Device engineers are interested in the management of information through electronic device state representations. Transistors regulate the voltage and current states in electrical circuits and the current flow in these transistors needs to be designed and understood well. Current flow implies that the electronic systems have a finite extent and they are open with finite contact regions which inject and extract carriers. The systems are open. However most quantum mechanical calculations are performed for closed systems. Students need to understand the critical difference betweeen open and closed systems.

Current flow under finite biases implies that the central device region is out-of-equilibrium and cannot be treated with traditional quasi-equilibrium or even equilibrium methods at the nanometer scale. Relaxation or carriers is critical in contact regions and students need to understand the critical difference between equilibrium and non-equilibrium systems.

At the nanometer scale the concepts of device and material meet and a new device is a new material and vice versa. While atomistic device representations are novel to device physicists, the semiconductor materials modeling community usually treats infinitely periodic structures. The importance of the appropriate basis set representation which needs to be selected to cover the important physics of semiconductor devices will become evident.

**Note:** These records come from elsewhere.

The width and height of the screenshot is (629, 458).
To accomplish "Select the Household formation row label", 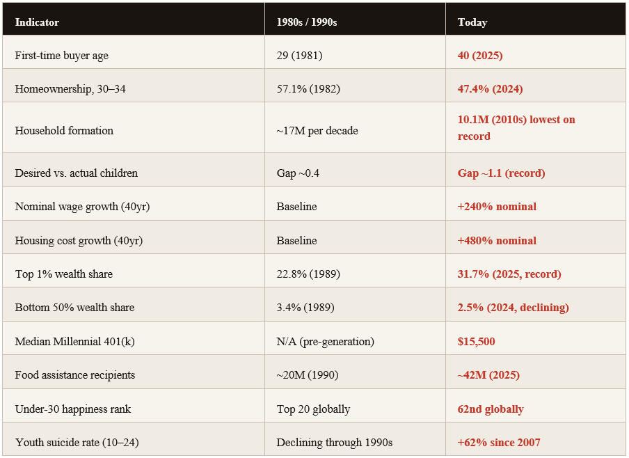I will 64,130.
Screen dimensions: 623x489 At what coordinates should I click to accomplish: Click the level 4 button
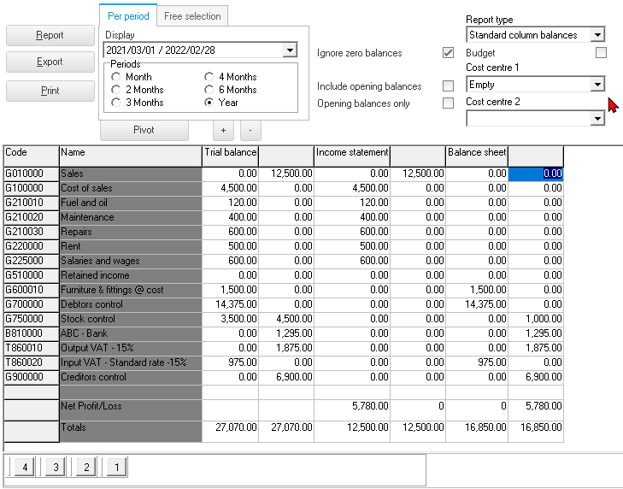[26, 467]
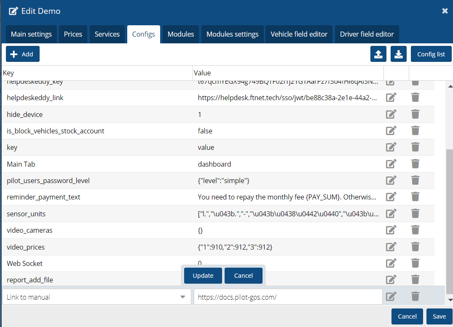Image resolution: width=453 pixels, height=327 pixels.
Task: Click the docs.pilot-gps.com value field
Action: pos(288,297)
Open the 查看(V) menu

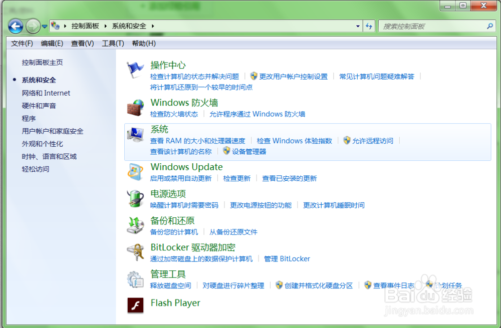pos(82,43)
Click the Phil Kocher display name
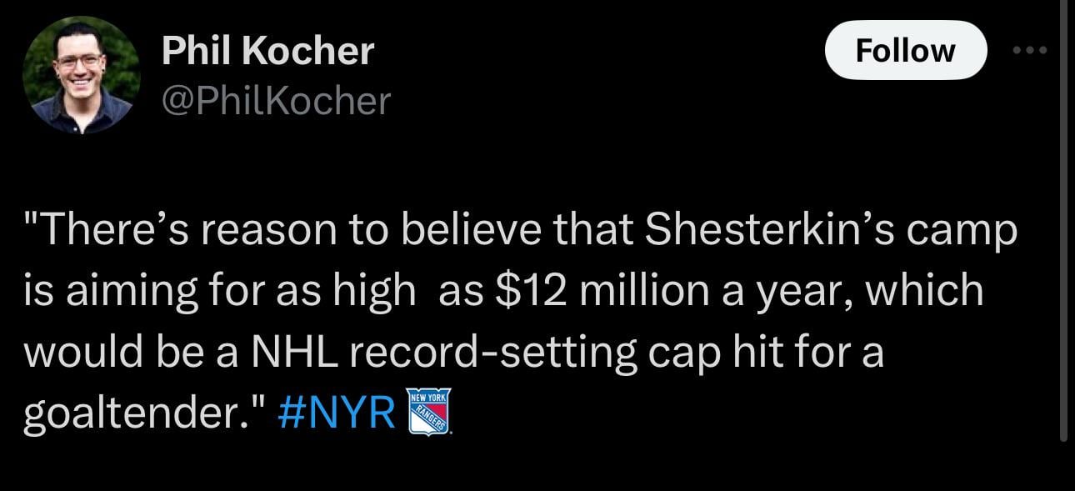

The lectures do not focus on the underlying theories, but focus on the application of the theories using the nanoelectronic modeling tools NEMO 1- D, NEMO 3-D, and OMEN to realistically extended devices. Basic device operations and advanced simulations will be explored through interactive online simulations on using the tools 1) Piece-wise Constant Potential Barrier Tool (pcpbt), 2) Periodic Potential Lab, and 3) Resonant Tunneling Diode Lab with NEGF (RTDnegf).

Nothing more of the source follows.